─── Material supplied ───

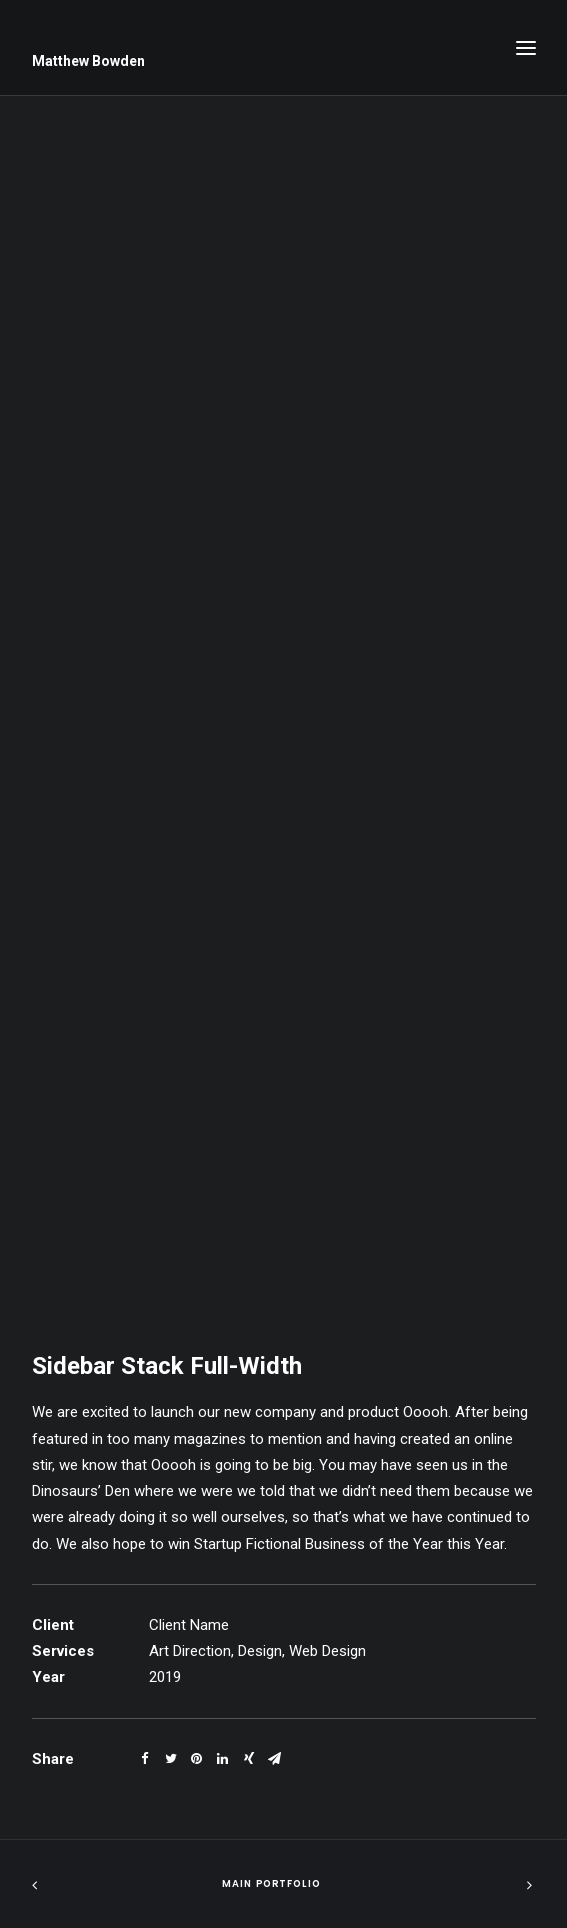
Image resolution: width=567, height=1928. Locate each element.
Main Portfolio (271, 1884)
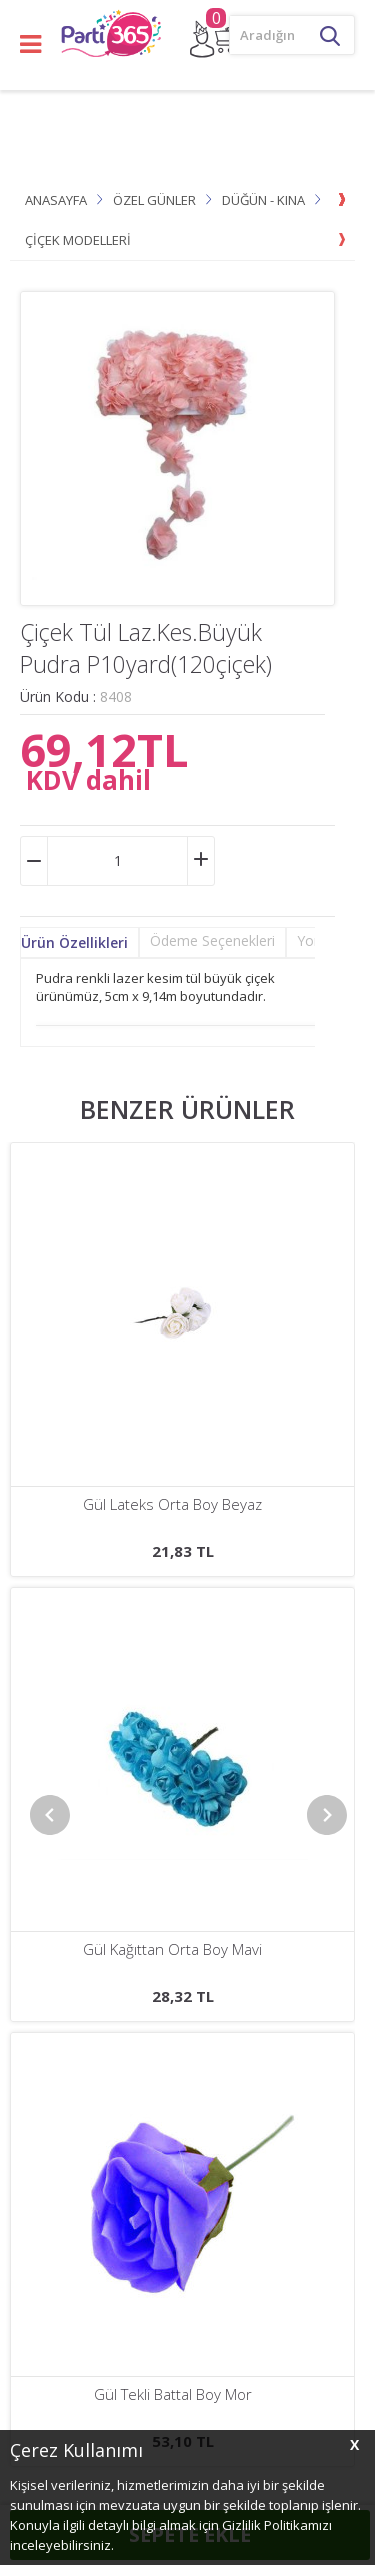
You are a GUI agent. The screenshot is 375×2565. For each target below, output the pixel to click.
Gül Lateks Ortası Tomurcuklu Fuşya (173, 1504)
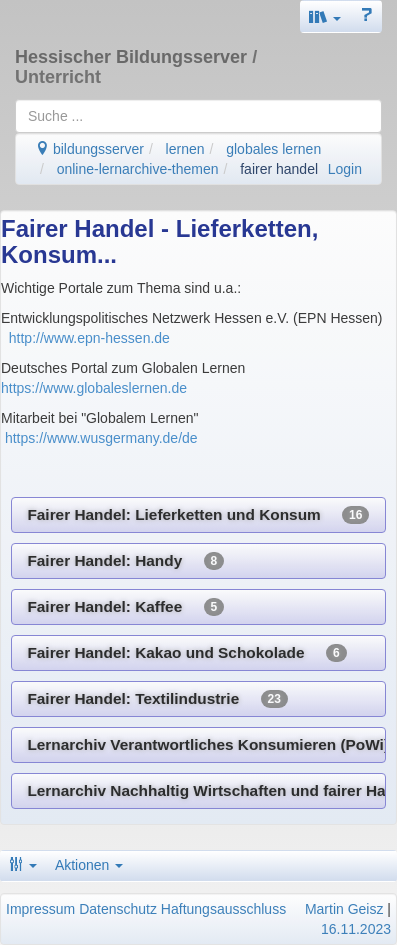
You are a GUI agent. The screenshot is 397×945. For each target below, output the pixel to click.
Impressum (40, 909)
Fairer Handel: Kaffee (125, 607)
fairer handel (279, 169)
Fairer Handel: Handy (125, 561)
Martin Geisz (344, 909)
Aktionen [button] (89, 865)
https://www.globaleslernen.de (94, 388)
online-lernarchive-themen (138, 169)
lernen (185, 149)
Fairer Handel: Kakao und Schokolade (186, 653)
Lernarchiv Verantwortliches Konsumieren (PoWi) (206, 745)
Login (345, 169)
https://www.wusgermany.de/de (101, 438)
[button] (325, 16)
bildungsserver (89, 149)
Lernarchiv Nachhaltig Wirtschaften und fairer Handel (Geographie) (206, 791)
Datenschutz (118, 909)
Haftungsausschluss (223, 909)
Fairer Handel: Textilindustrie (157, 699)
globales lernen (273, 149)
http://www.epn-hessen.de (87, 338)
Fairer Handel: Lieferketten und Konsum (198, 515)
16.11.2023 (356, 929)
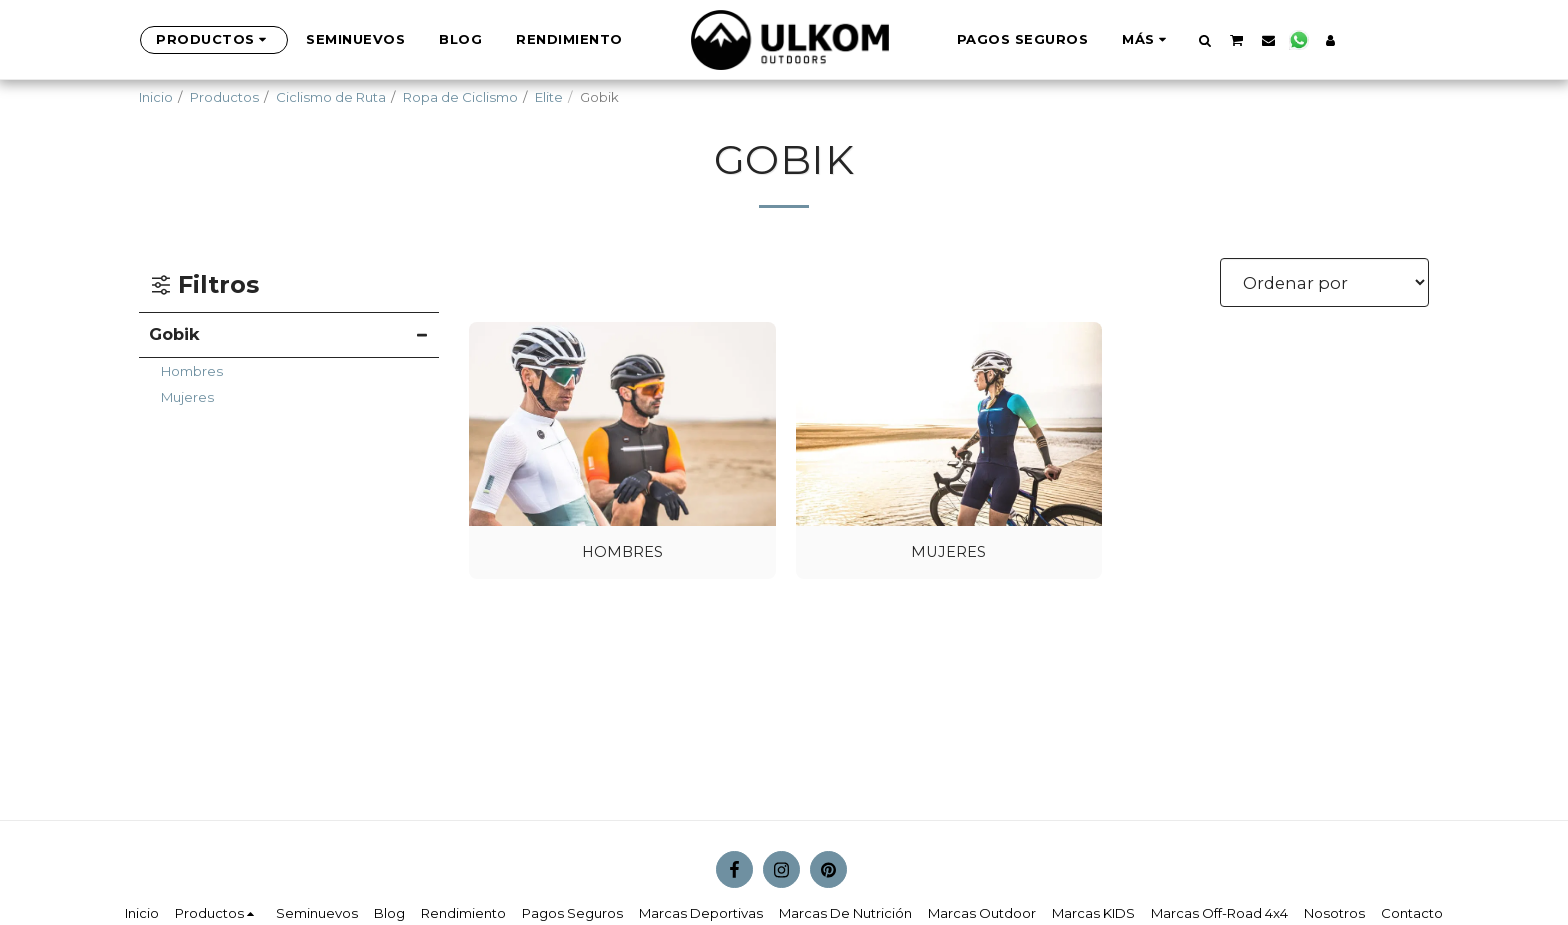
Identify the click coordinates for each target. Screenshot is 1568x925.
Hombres (192, 371)
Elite (549, 97)
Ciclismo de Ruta (331, 97)
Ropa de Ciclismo (460, 97)
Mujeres (187, 397)
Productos (224, 97)
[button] (1171, 40)
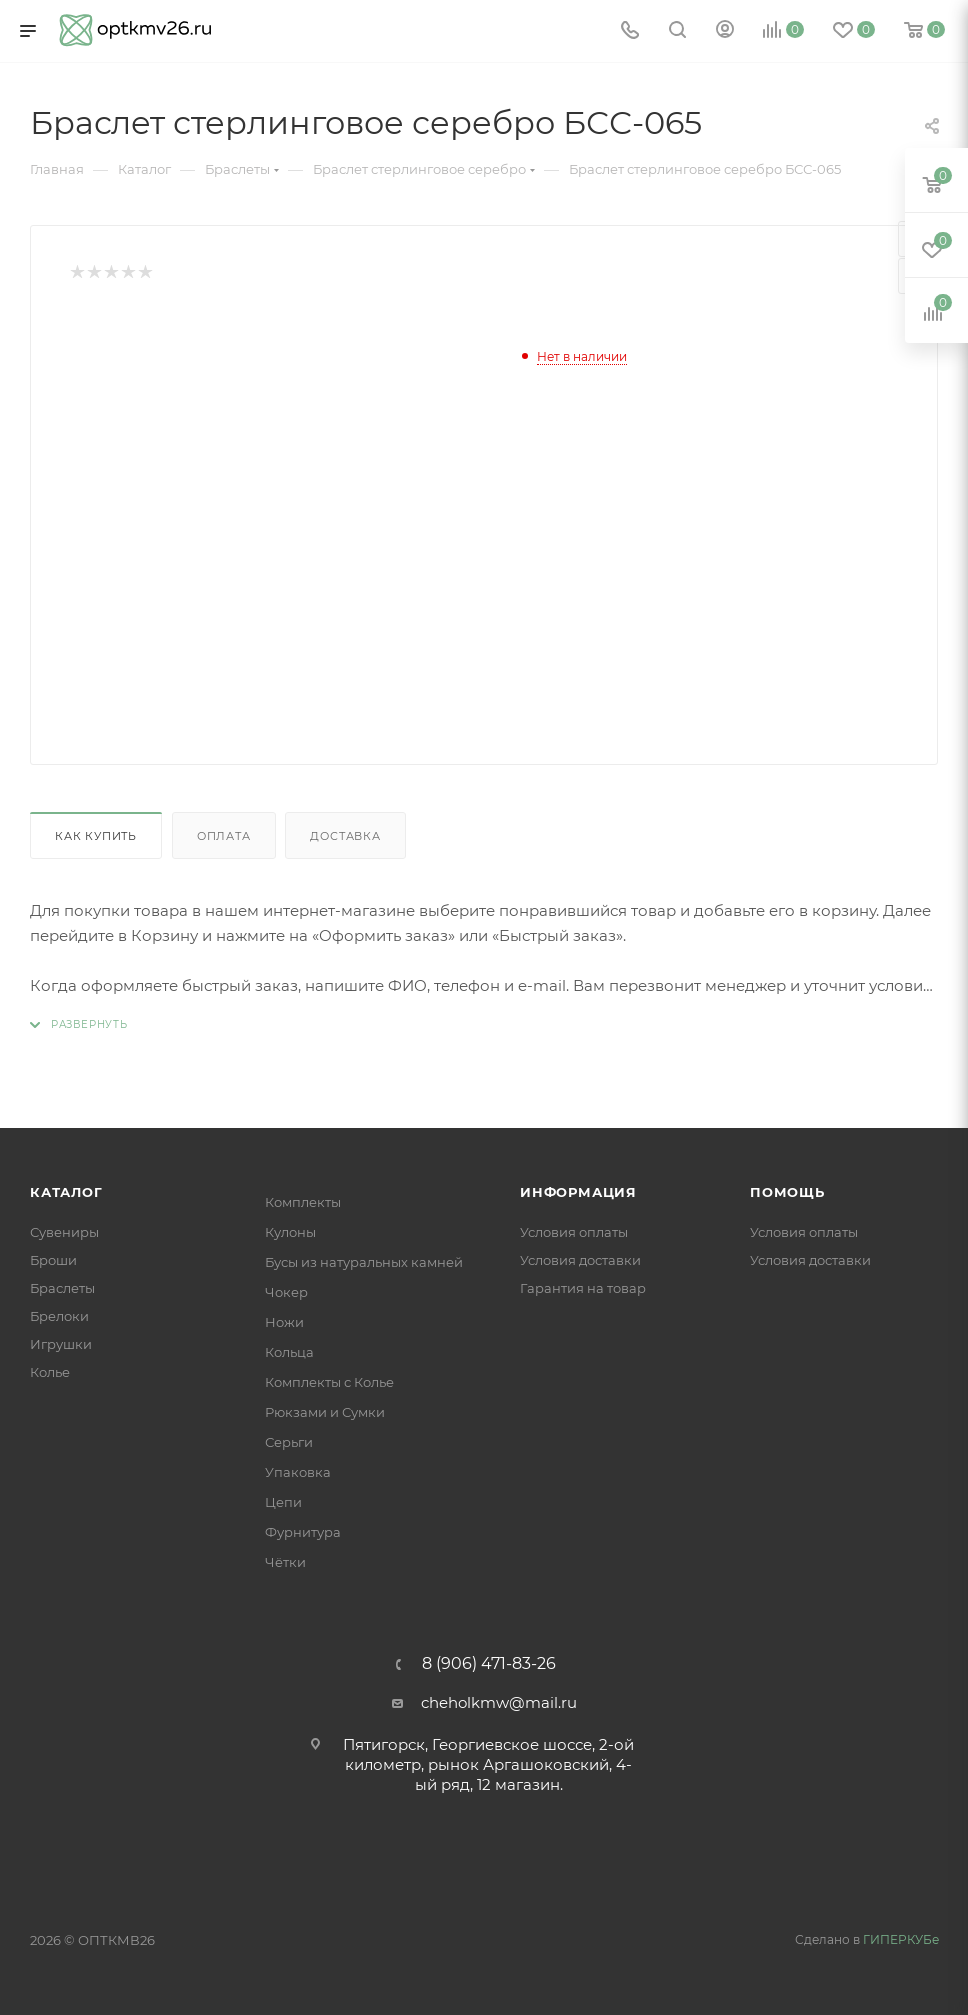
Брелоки (59, 1316)
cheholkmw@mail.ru (499, 1702)
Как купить (96, 836)
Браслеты (62, 1288)
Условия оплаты (574, 1232)
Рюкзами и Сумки (325, 1412)
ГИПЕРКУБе (901, 1939)
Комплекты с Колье (329, 1382)
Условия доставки (580, 1260)
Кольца (289, 1352)
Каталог (66, 1192)
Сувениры (64, 1232)
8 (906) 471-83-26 (489, 1664)
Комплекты (303, 1202)
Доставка (345, 836)
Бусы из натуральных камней (364, 1262)
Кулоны (290, 1232)
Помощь (787, 1192)
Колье (50, 1372)
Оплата (224, 836)
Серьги (289, 1442)
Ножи (284, 1322)
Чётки (285, 1562)
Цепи (283, 1502)
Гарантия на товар (583, 1288)
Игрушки (61, 1344)
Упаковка (298, 1472)
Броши (53, 1260)
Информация (578, 1192)
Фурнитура (303, 1532)
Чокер (286, 1292)
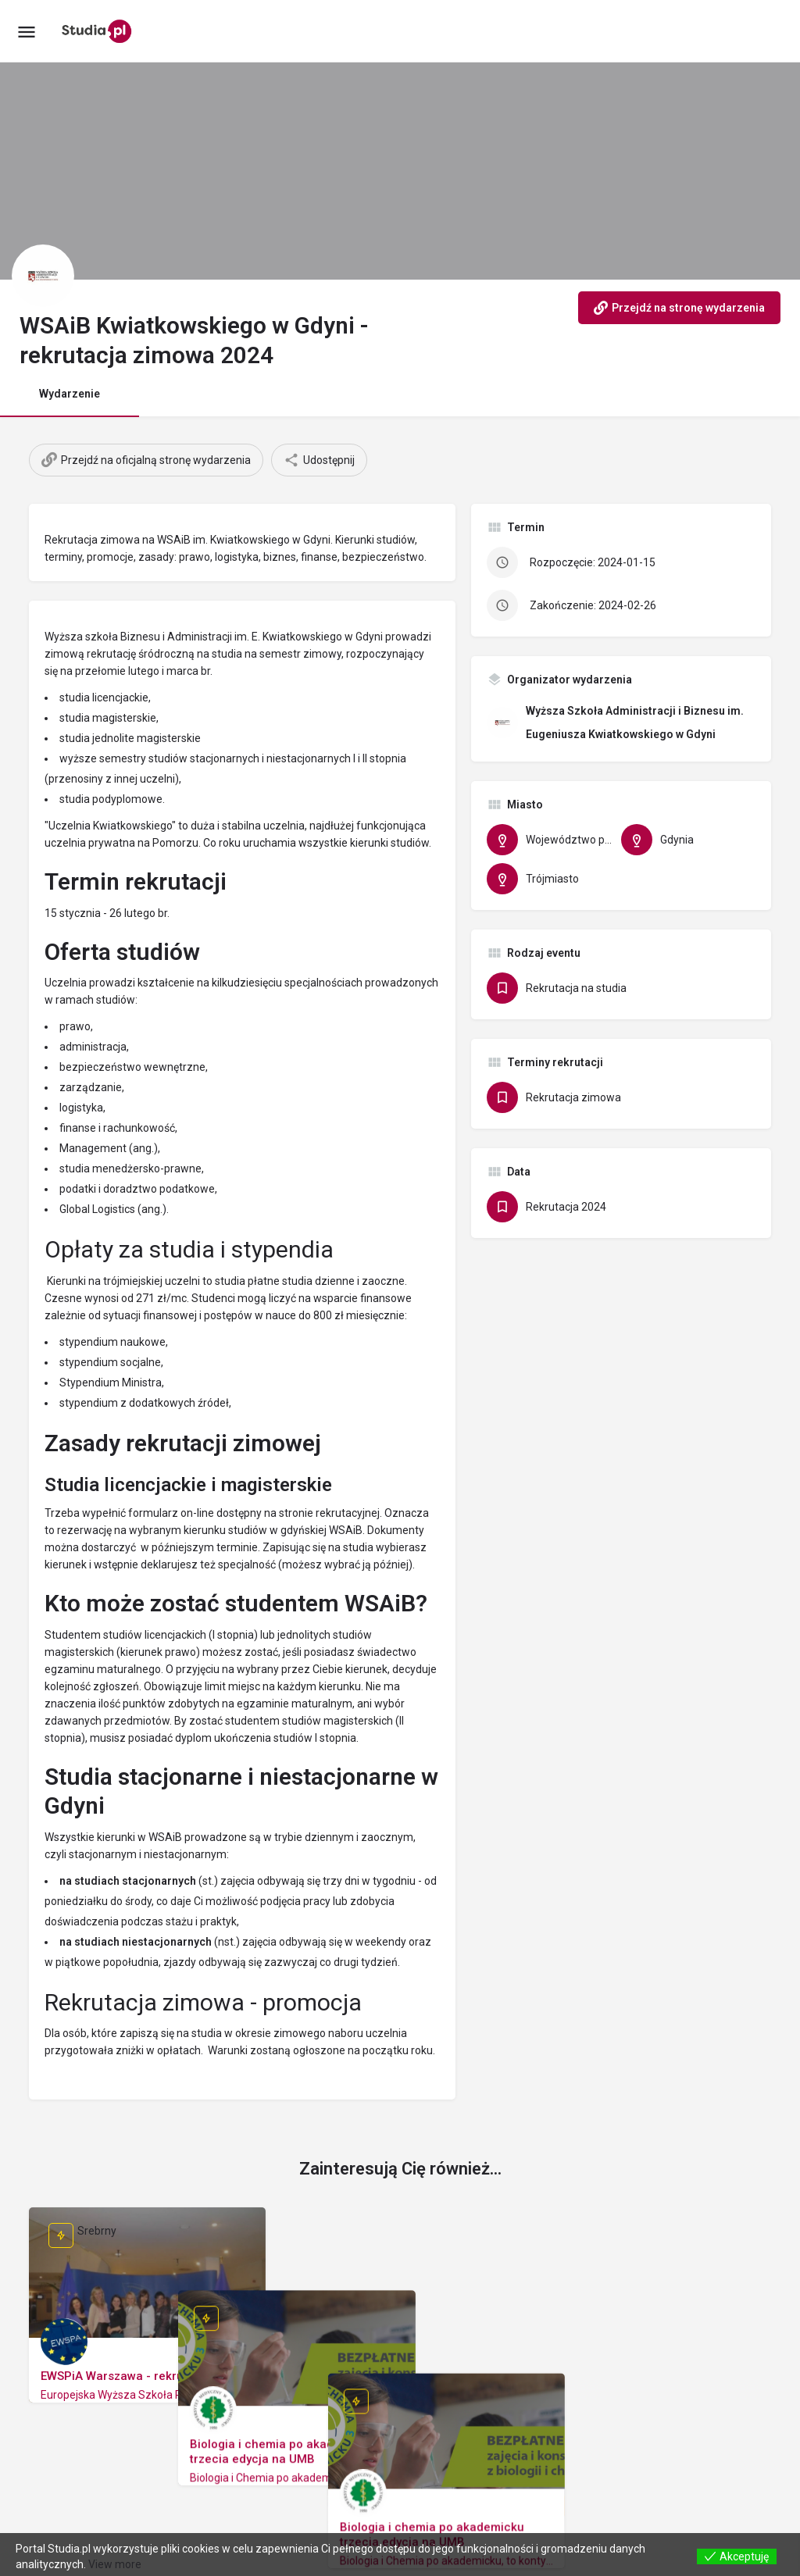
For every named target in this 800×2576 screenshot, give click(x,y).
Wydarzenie (69, 393)
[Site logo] (99, 31)
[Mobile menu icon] (27, 31)
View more (114, 2564)
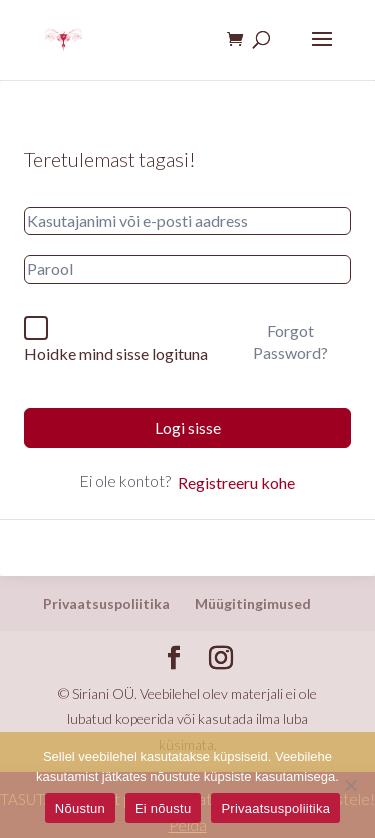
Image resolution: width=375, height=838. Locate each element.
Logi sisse (188, 427)
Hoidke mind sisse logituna (116, 353)
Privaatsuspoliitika (106, 603)
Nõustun (80, 808)
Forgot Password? (290, 341)
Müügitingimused (253, 603)
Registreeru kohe (236, 482)
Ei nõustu (163, 808)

───

§ Directions for this task: Copy all of the data above line for line without changing anything, but leave out the pictures.

§ Exercise result:
Image resolution: width=567, height=1928. Locate each element.
Main Portfolio (271, 1884)
You are a GUI agent. The screenshot is 375×2565. For each target below, output the pixel to click.
Gül Lateks Ortası Tomurcuklu Fuşya (173, 1504)
You are a GUI agent. The screenshot is 397×945. For each target below, output the pixel to click.
Impressum (40, 909)
Fairer Handel: Kaffee (125, 607)
fairer handel (279, 169)
Fairer Handel: Handy (125, 561)
Martin Geisz (344, 909)
Aktionen [button] (89, 865)
https://www.globaleslernen.de (94, 388)
online-lernarchive-themen (138, 169)
lernen (185, 149)
Fairer Handel: Kakao und Schokolade (186, 653)
Lernarchiv Verantwortliches Konsumieren (PoWi) (206, 745)
Login (345, 169)
https://www.wusgermany.de/de (101, 438)
[button] (325, 16)
bildungsserver (89, 149)
Lernarchiv Nachhaltig Wirtschaften und fairer Handel (Geographie) (206, 791)
Datenschutz (118, 909)
Haftungsausschluss (223, 909)
Fairer Handel: Textilindustrie (157, 699)
globales lernen (273, 149)
http://www.epn-hessen.de (87, 338)
Fairer Handel: Lieferketten und Konsum (198, 515)
16.11.2023 (356, 929)
Identify the click coordinates for each target. Screenshot is 1568x925.
Hombres (192, 371)
Elite (549, 97)
Ciclismo de Ruta (331, 97)
Ropa de Ciclismo (460, 97)
Mujeres (187, 397)
Productos (224, 97)
[button] (1171, 40)
Брелоки (59, 1316)
cheholkmw@mail.ru (499, 1702)
Как купить (96, 836)
Браслеты (62, 1288)
Условия оплаты (574, 1232)
Рюкзами и Сумки (325, 1412)
ГИПЕРКУБе (901, 1939)
Комплекты с Колье (329, 1382)
Условия доставки (580, 1260)
Кольца (289, 1352)
Каталог (66, 1192)
Сувениры (64, 1232)
8 (906) 471-83-26 (489, 1664)
Комплекты (303, 1202)
Доставка (345, 836)
Бусы из натуральных камней (364, 1262)
Кулоны (290, 1232)
Помощь (787, 1192)
Колье (50, 1372)
Оплата (224, 836)
Серьги (289, 1442)
Ножи (284, 1322)
Чётки (285, 1562)
Цепи (283, 1502)
Гарантия на товар (583, 1288)
Игрушки (61, 1344)
Упаковка (298, 1472)
Броши (53, 1260)
Информация (578, 1192)
Фурнитура (303, 1532)
Чокер (286, 1292)
For every named target in this 800×2576 screenshot, give click(x,y).
Wydarzenie (69, 393)
[Site logo] (99, 31)
[Mobile menu icon] (27, 31)
View more (114, 2564)
Image resolution: width=375, height=838. Locate each element.
Logi sisse (188, 427)
Hoidke mind sisse logituna (116, 353)
Privaatsuspoliitika (106, 603)
Nõustun (80, 808)
Forgot Password? (290, 341)
Müügitingimused (253, 603)
Registreeru kohe (236, 482)
Ei nõustu (163, 808)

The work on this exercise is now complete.